Editorial

Doing justice to Castro’s memory

IT is safe to surmise, judging from the disdainful disposition of a major section of the Western press to the recent demise of former president of Cuba, Fidel Alejandro Castro Ruz, that the West heaved a sigh of relief at his departure. But the point which that section of the Western press seems to miss deliberately is that no matter their disdain and contempt for Fidel Castro, his immense impact on his native Cuba cannot be easily wished away.

Not only did he commit  class suicide so that the Cuban society might thrive, Castro was somehow the reason for Cuba’s ascendancy on the ladder of development. Cuba’s ruler for over five decades, Castro literally stood up to the hostile and bellicose attitude of the neighbouring United States of America for as long as he lived and arguably changed the status and essence of Cuba and bequeathed to it the dignity of an independent nation. It is difficult to rationalize the almost exclusive focus on the excesses of the totalitarian regime which the late ruler of Cuba ran since 1961 when he mounted the saddle while ignoring the development which he wrought despite daunting challenges, chief amongst which was the hostility of a neighbouring western power.

Castro was in the saddle in Cuba for five decades, succeeding himself as President from Prime Minister in 1976. Previously, he had been Prime Minister from 1959. Born in Brian, Oriente, as the son of a wealthy Spanish farmer, Castro adopted leftist anti-imperialist politics while studying law at the University of Havana. After participating in rebellions against right wing governments in the Dominican Republic and Colombia, he planned the overthrow of the then Cuban President, Fulgencio Batista, launching a failed attack in 1953.

After a year’s imprisonment, he travelled to Mexico where he formed a revolutionary group, the 26th of July movement, with his brother Raul Castro and the legendary Che Guevara. Returning to Cuba, Castro took a key role in the Cuban Revolution by leading the movement in a guerrilla war against the Batista forces from the Sierra Maestra. He assumed military and political power after Batista’s overthrow in 1959 as Cuba’s Prime Minister.

The United States  naturally came to oppose Castro’s government and unsuccessfully attempted to remove him by assassination, economic blockade and counter revolution, including the Bay of Pigs invasion of 1961. It was while countering these threats that Castro formed an alliance with the Soviet Union and allowed the Soviets to place nuclear weapons in Cuba, sparking the Cuban Missile Crisis which was a defining incident of the Cold War in 1962.
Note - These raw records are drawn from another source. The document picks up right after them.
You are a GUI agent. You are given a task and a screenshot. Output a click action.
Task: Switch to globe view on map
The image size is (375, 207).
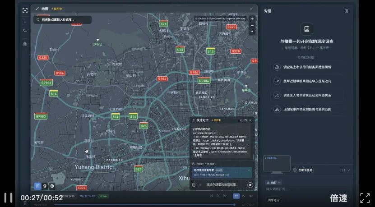coord(52,185)
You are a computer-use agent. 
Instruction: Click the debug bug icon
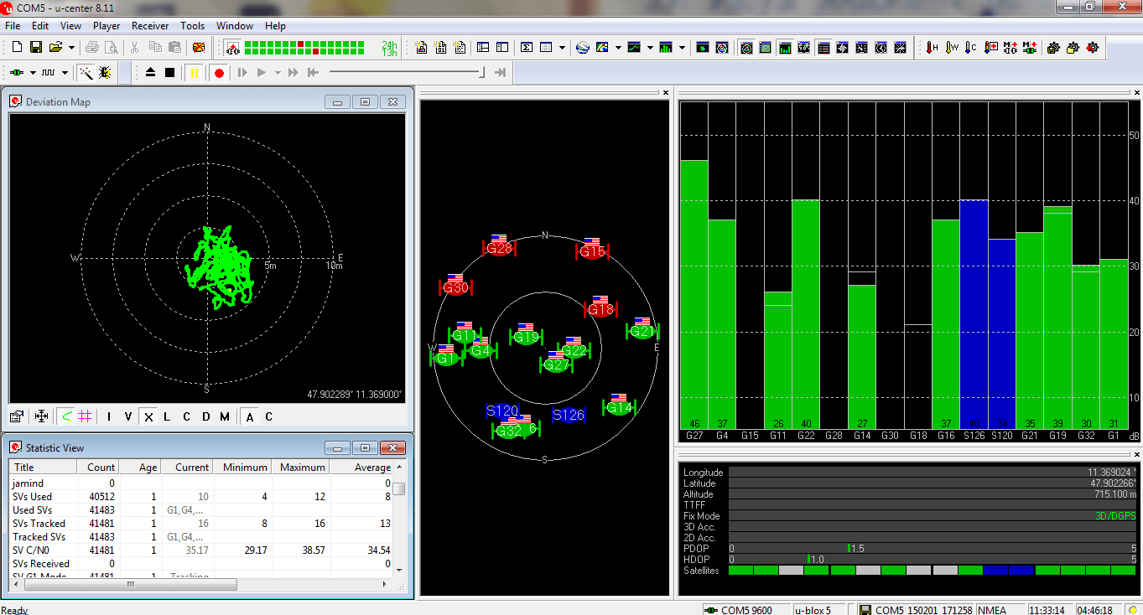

What probably incensed the United States further was Castro’s adoption of the Marxist-Leninist model of development, converting Cuba into a one-party state under the Communist Party’s rule, the first in the Western Hemisphere. Policies which introduced central economic planning, expanding health care and education were accompanied by state control of the media and suppression of internal dissent.

Abroad, Castro supported anti-imperialist revolutionary groups and backed the establishment of Marxist governments in Chile, Nicaragua and Grenada. He also sent troops to support allies in the Yum Kippur, Ogaden and Angolan wars. These actions, including Cuba’s medical internationalism and Castro’s leadership of the Non Aligned Movement from 1979 to 1983, increased Cuba’s international profile even if it grated and riled the ego of the United States, its political major adversary. It is however heartening to note the subtle rapprochement that  trailed Castro’s final moments and President Obama’s twilight in  the White House.

But for Castro’s intervention in Cuba’s political history, the country might arguably have remained, for the most part, only a pleasure spot for the leisurely class in the United States. It is, however, fair to admit that Castro brutally suppressed the same people on whose behalf he ostensibly launched his revolution and went rather overboard in seeing capitalism as a complete anathema, a view not borne out by history and rationality. It is equally true that many Cubans who were victims of his authoritarian rule rejoiced at his transition. Asking the right to see the good in the leftist cause while failing to extend the same courtesies to the right was certainly not justified.

Still, it is imperative to put Castro’s lofty achievements in proper historical perspective even if, like many statesmen, he had severe flaws. To write him off as a dictator without any redeeming virtue is not only harsh; it is a disservice to history and a gratuitous insult to Cuba and its citizens.